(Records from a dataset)
************

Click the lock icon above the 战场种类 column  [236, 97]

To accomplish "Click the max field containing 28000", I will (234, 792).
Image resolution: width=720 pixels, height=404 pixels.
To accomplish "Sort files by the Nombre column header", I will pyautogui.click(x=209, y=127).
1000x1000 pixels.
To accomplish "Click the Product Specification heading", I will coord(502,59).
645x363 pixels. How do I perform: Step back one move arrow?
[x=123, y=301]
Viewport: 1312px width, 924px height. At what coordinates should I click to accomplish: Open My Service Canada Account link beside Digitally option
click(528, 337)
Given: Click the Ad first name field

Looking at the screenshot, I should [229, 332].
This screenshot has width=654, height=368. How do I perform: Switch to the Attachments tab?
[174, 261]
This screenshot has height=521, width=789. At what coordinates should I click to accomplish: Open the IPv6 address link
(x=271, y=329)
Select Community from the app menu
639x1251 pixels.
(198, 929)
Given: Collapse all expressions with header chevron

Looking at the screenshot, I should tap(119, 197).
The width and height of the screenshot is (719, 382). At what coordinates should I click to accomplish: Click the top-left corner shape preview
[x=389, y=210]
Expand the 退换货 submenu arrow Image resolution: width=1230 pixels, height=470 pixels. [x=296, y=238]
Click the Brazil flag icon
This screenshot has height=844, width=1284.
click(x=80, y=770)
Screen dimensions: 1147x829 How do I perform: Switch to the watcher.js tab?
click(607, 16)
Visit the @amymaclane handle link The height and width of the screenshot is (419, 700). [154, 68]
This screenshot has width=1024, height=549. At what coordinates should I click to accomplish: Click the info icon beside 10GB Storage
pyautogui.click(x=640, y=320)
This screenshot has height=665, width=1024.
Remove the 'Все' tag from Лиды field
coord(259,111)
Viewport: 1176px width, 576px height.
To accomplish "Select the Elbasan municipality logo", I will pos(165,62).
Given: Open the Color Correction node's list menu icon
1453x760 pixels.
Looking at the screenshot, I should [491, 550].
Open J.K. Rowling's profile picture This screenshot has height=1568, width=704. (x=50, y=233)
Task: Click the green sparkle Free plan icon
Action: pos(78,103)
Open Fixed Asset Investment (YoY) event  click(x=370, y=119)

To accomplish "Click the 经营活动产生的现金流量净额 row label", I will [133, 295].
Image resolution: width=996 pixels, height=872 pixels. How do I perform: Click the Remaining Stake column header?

************

**Task directions**
All of the records above should be given again exactly as written.

**Answer below**
Click the lock icon above the 战场种类 column  [236, 97]

To accomplish "Click the max field containing 28000", I will (234, 792).
Image resolution: width=720 pixels, height=404 pixels.
To accomplish "Sort files by the Nombre column header", I will pyautogui.click(x=209, y=127).
1000x1000 pixels.
To accomplish "Click the Product Specification heading", I will coord(502,59).
645x363 pixels. How do I perform: Step back one move arrow?
[x=123, y=301]
Viewport: 1312px width, 924px height. At what coordinates should I click to accomplish: Open My Service Canada Account link beside Digitally option
click(528, 337)
Given: Click the Ad first name field

Looking at the screenshot, I should [229, 332].
This screenshot has width=654, height=368. How do I perform: Switch to the Attachments tab?
[174, 261]
This screenshot has height=521, width=789. At what coordinates should I click to accomplish: Open the IPv6 address link
(x=271, y=329)
Select Community from the app menu
639x1251 pixels.
(198, 929)
Given: Collapse all expressions with header chevron

Looking at the screenshot, I should tap(119, 197).
The width and height of the screenshot is (719, 382). At what coordinates should I click to accomplish: Click the top-left corner shape preview
[x=389, y=210]
Expand the 退换货 submenu arrow Image resolution: width=1230 pixels, height=470 pixels. [x=296, y=238]
Click the Brazil flag icon
This screenshot has height=844, width=1284.
click(x=80, y=770)
Screen dimensions: 1147x829 How do I perform: Switch to the watcher.js tab?
click(607, 16)
Visit the @amymaclane handle link The height and width of the screenshot is (419, 700). [154, 68]
This screenshot has width=1024, height=549. At what coordinates should I click to accomplish: Click the info icon beside 10GB Storage
pyautogui.click(x=640, y=320)
This screenshot has height=665, width=1024.
Remove the 'Все' tag from Лиды field
coord(259,111)
Viewport: 1176px width, 576px height.
To accomplish "Select the Elbasan municipality logo", I will pos(165,62).
Given: Open the Color Correction node's list menu icon
1453x760 pixels.
Looking at the screenshot, I should [491, 550].
Open J.K. Rowling's profile picture This screenshot has height=1568, width=704. (x=50, y=233)
Task: Click the green sparkle Free plan icon
Action: pos(78,103)
Open Fixed Asset Investment (YoY) event  click(x=370, y=119)

To accomplish "Click the 经营活动产生的现金流量净额 row label", I will [133, 295].
Image resolution: width=996 pixels, height=872 pixels. How do I perform: Click the Remaining Stake column header?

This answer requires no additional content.